• [Task to complete]:
Look through the data below for the line with "For every named", and transcribe it exactly together with each line after it up to and including the line with "月刊薬事 (367, 915)". Give nothing else.
--- Source data ---
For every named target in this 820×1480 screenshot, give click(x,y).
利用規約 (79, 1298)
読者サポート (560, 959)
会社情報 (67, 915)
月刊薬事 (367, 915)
---
--- Source data ---
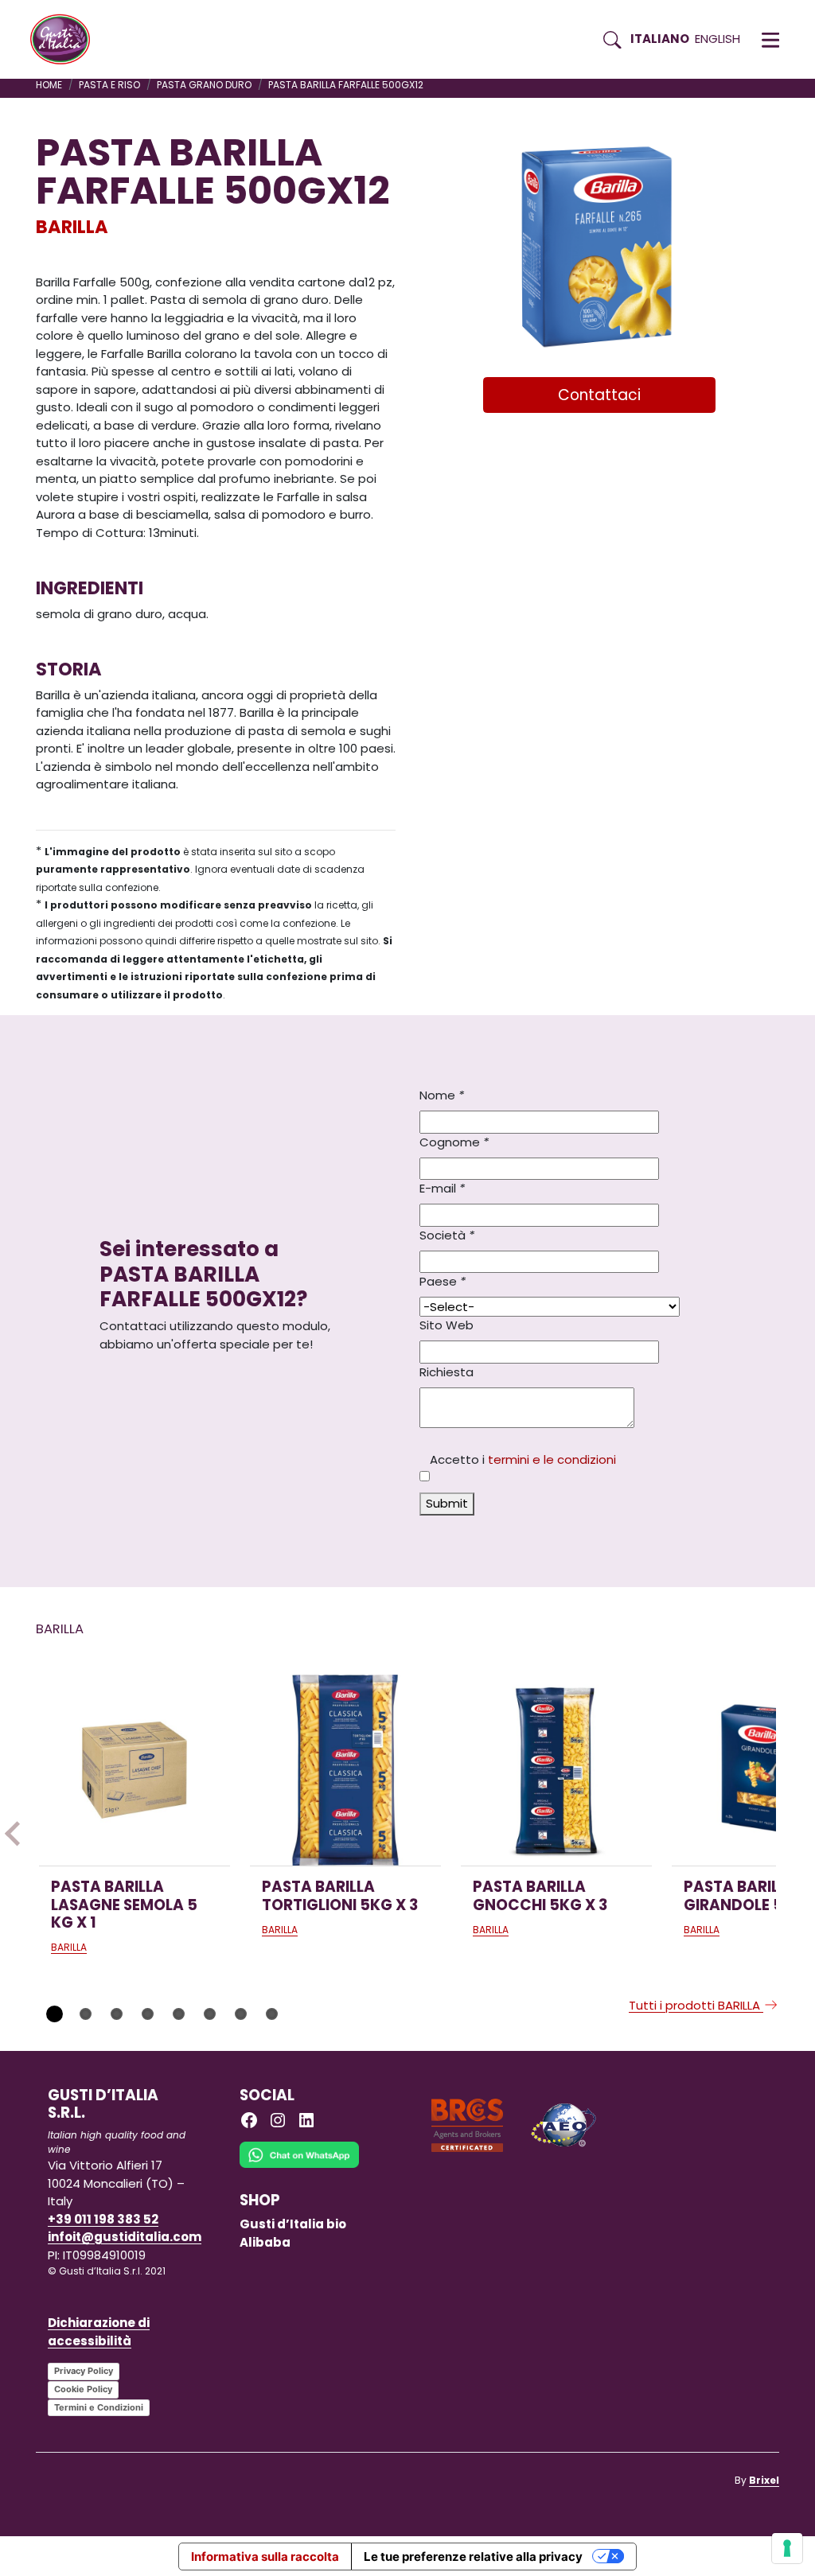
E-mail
---
• [Task response]:
For every named target in this 820×1480 screenshot, give click(x,y).
利用規約 (79, 1298)
読者サポート (560, 959)
会社情報 (67, 915)
月刊薬事 (367, 915)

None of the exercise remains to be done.